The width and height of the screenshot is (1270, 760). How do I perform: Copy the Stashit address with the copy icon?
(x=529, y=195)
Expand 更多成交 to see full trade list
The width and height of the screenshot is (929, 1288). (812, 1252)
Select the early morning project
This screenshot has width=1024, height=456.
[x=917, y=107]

...

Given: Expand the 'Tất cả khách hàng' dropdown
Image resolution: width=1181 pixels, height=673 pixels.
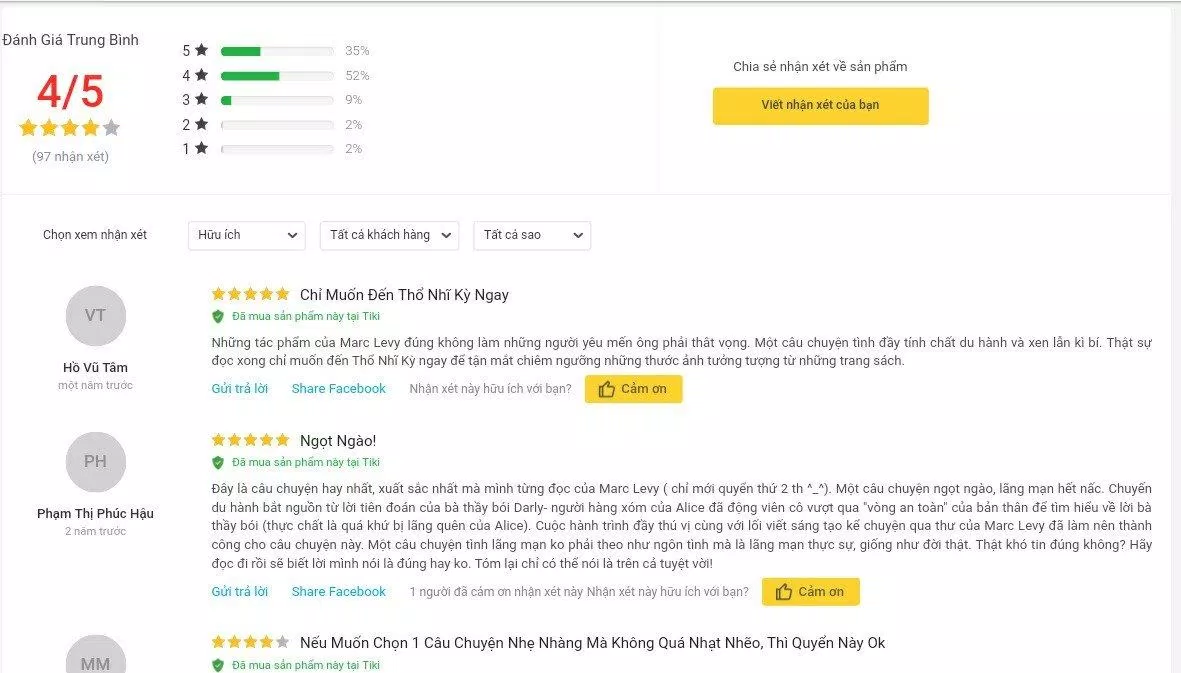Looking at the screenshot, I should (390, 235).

--

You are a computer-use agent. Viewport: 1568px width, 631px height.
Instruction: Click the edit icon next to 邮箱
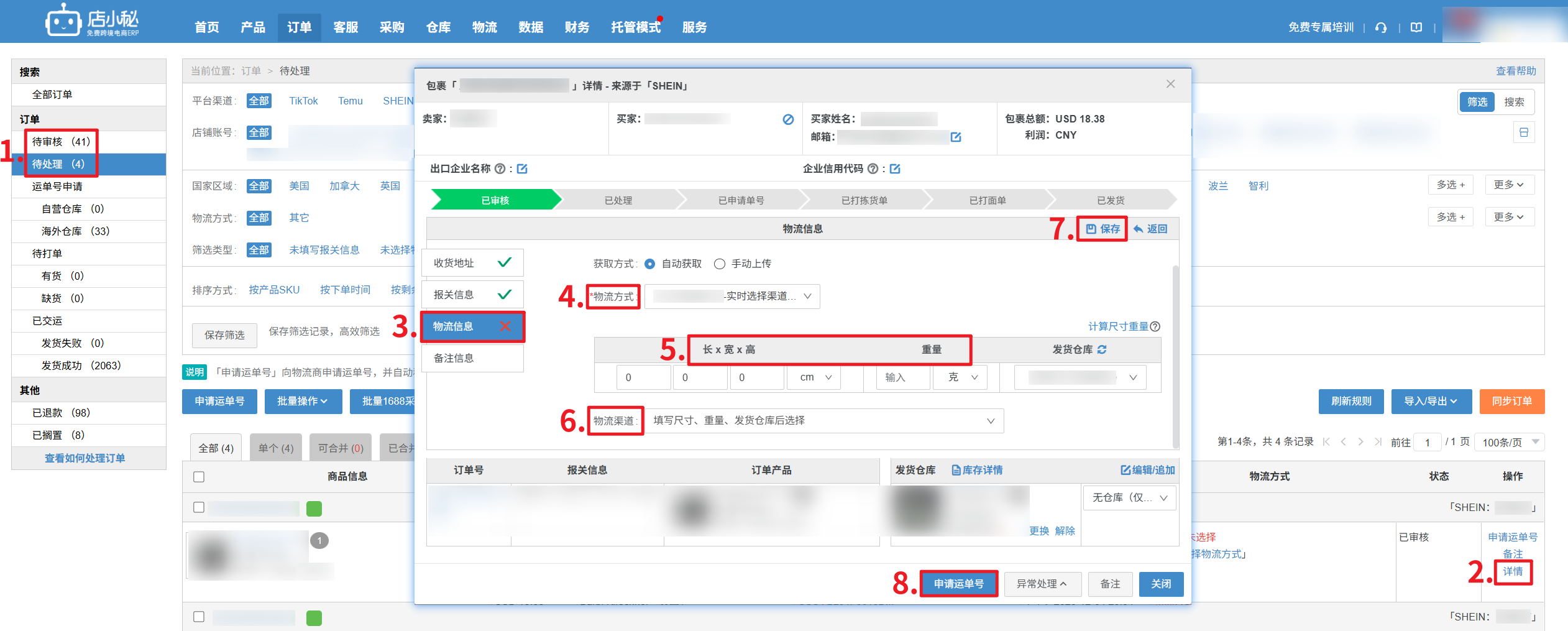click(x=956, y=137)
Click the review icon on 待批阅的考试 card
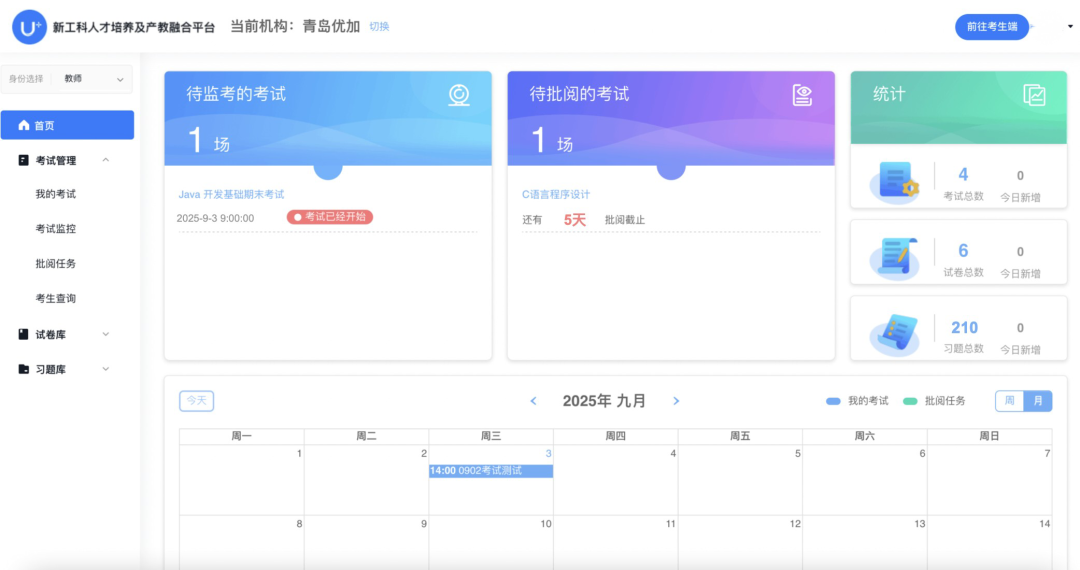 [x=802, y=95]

**Goal**
Copy out the records word for word, beginning at the line that contains "The width and height of the screenshot is (1270, 760)." and stopping after the line that contains "[x=917, y=107]", with both of those lines included.

**Solution**
The width and height of the screenshot is (1270, 760). How do I perform: Copy the Stashit address with the copy icon?
(x=529, y=195)
Expand 更多成交 to see full trade list
The width and height of the screenshot is (929, 1288). (812, 1252)
Select the early morning project
This screenshot has width=1024, height=456.
[x=917, y=107]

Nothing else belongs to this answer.